Collected data:
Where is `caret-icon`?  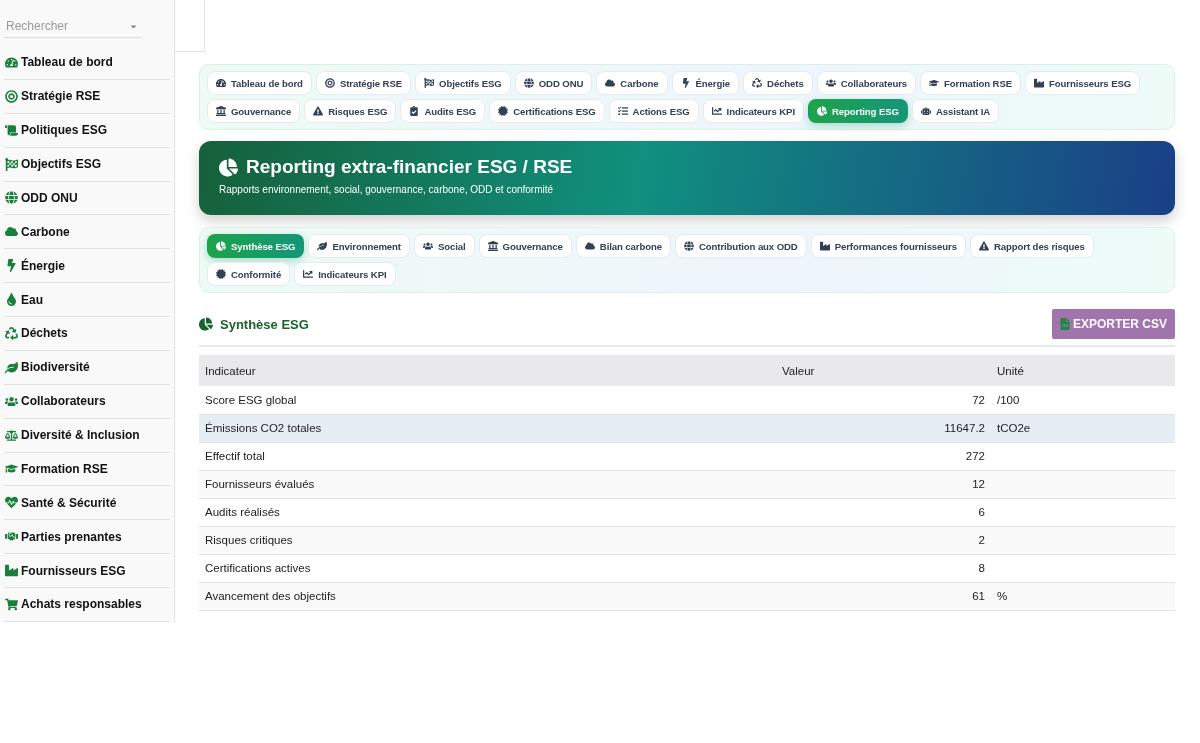
caret-icon is located at coordinates (134, 26).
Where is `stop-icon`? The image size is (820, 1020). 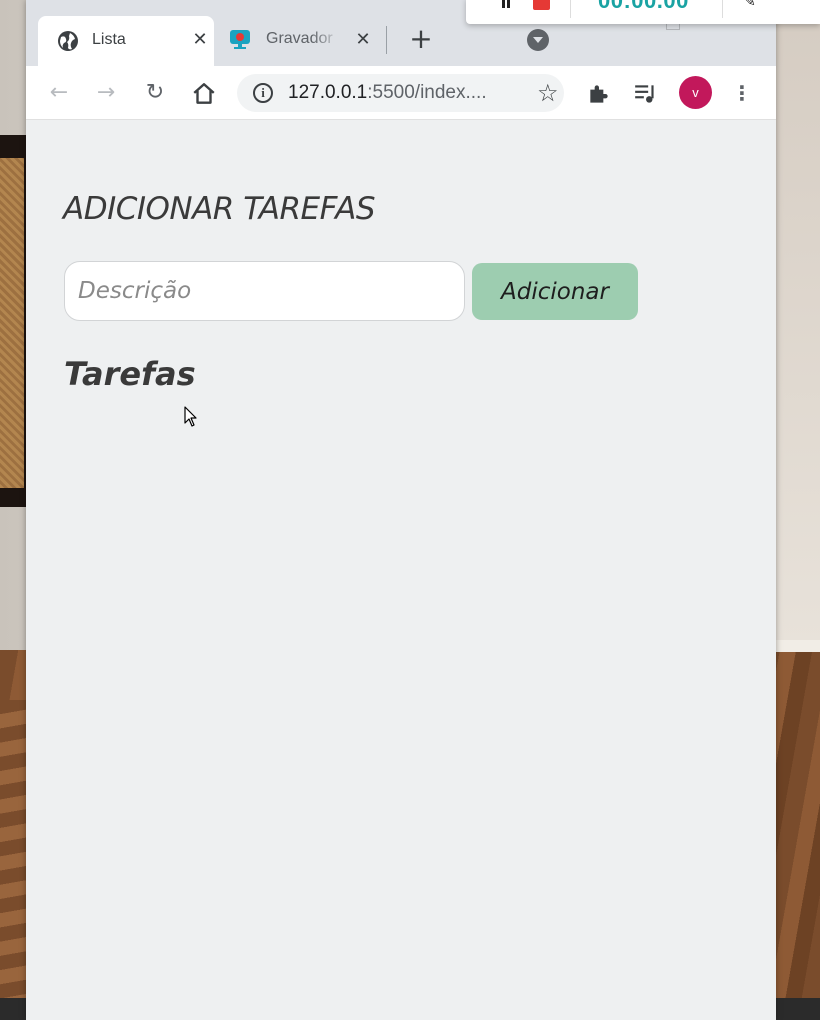
stop-icon is located at coordinates (542, 5).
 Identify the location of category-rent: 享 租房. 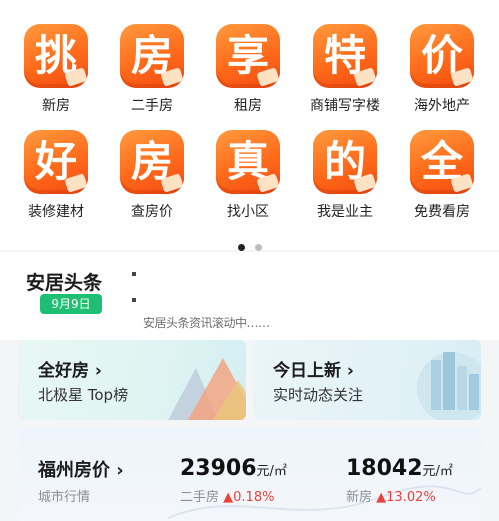
(248, 70).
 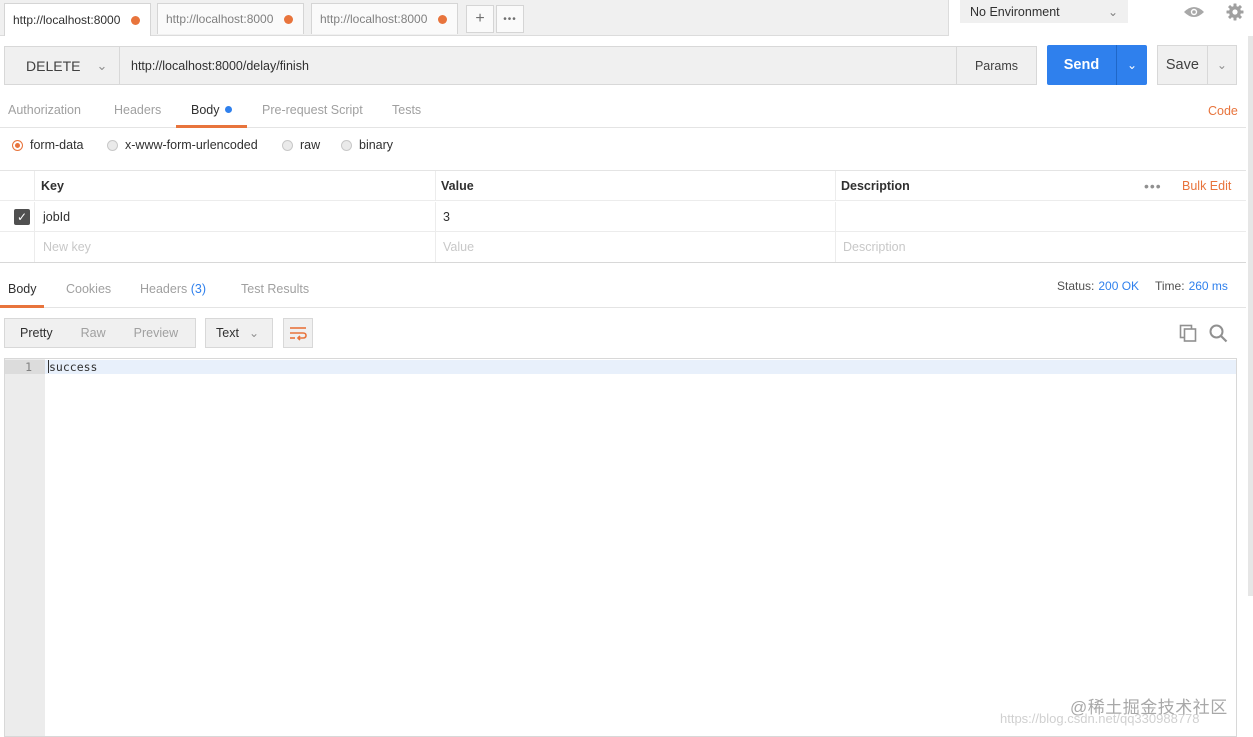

YOUR GOAL:
Turn the collected data above into a JSON list of strings with one string per line, skipping blank lines and leaving the pictures out.

ANSWER SECTION:
[
  "Where is `caret-icon`?  ",
  "caret-icon is located at coordinates (134, 26).",
  "Where is `stop-icon`? The image size is (820, 1020). ",
  "stop-icon is located at coordinates (542, 5).",
  " Identify the location of category-rent: 享 租房. ",
  "(248, 70)."
]